Exercise prompt> The result should be an exact copy of only the lines from the one with "Where should I click to: Toggle" through the last line of the data below, with pictures omitted.

Saved entries
__________________________________________________

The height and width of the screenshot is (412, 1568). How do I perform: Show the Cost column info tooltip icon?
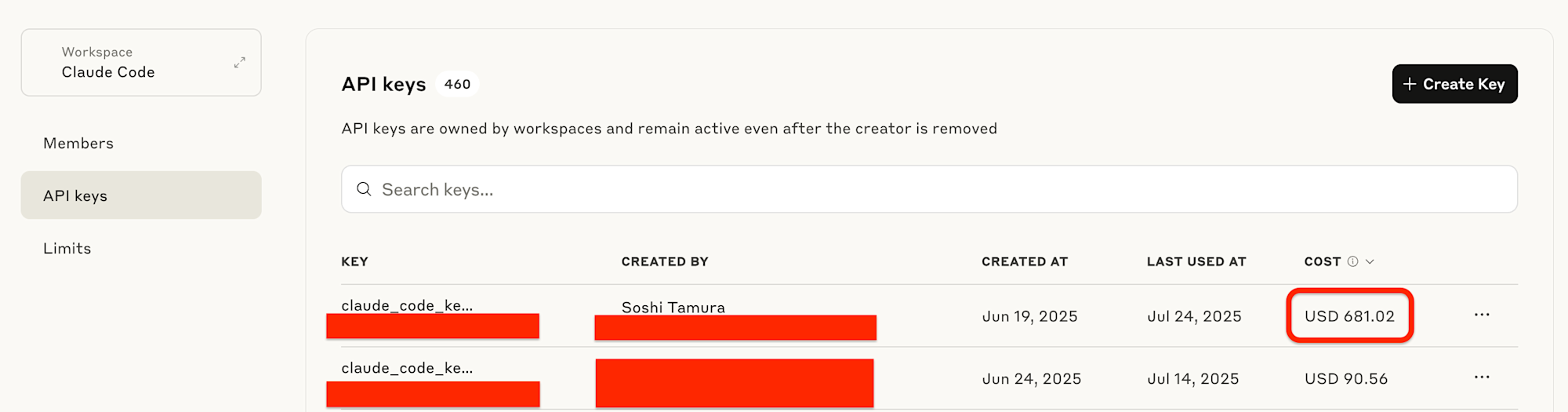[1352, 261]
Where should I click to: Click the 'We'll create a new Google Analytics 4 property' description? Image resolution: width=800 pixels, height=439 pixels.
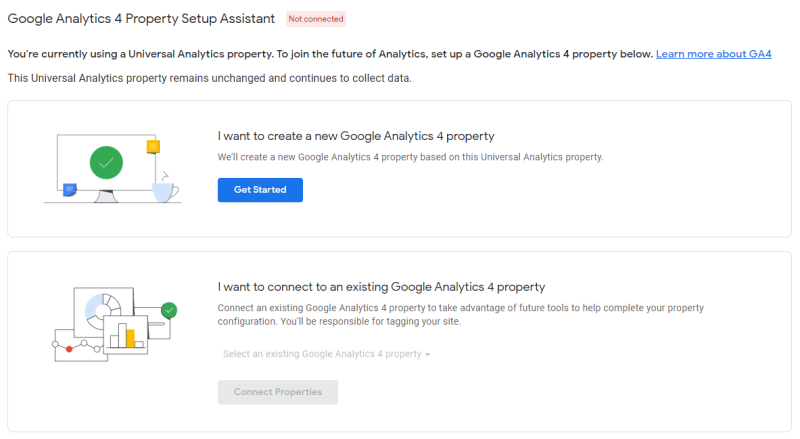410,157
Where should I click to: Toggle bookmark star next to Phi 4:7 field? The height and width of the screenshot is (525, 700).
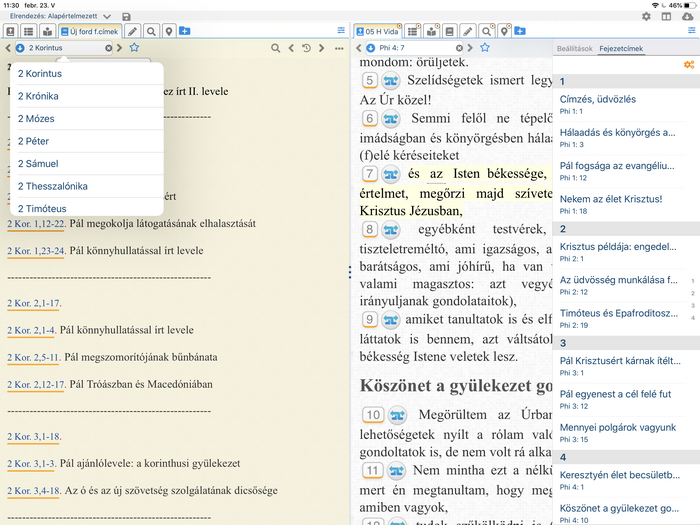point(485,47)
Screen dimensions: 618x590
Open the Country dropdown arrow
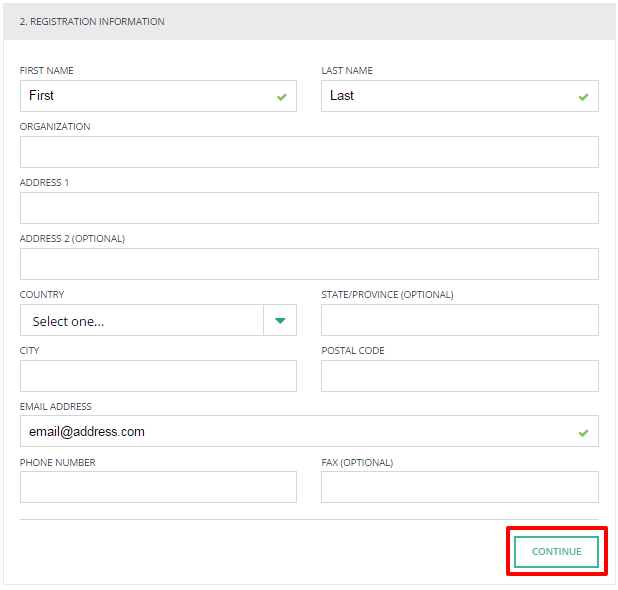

__________________________________________________

Response to the task>
Where should I click to: Toggle bookmark star next to Phi 4:7 field? The height and width of the screenshot is (525, 700).
point(485,47)
Screen dimensions: 618x590
Open the Country dropdown arrow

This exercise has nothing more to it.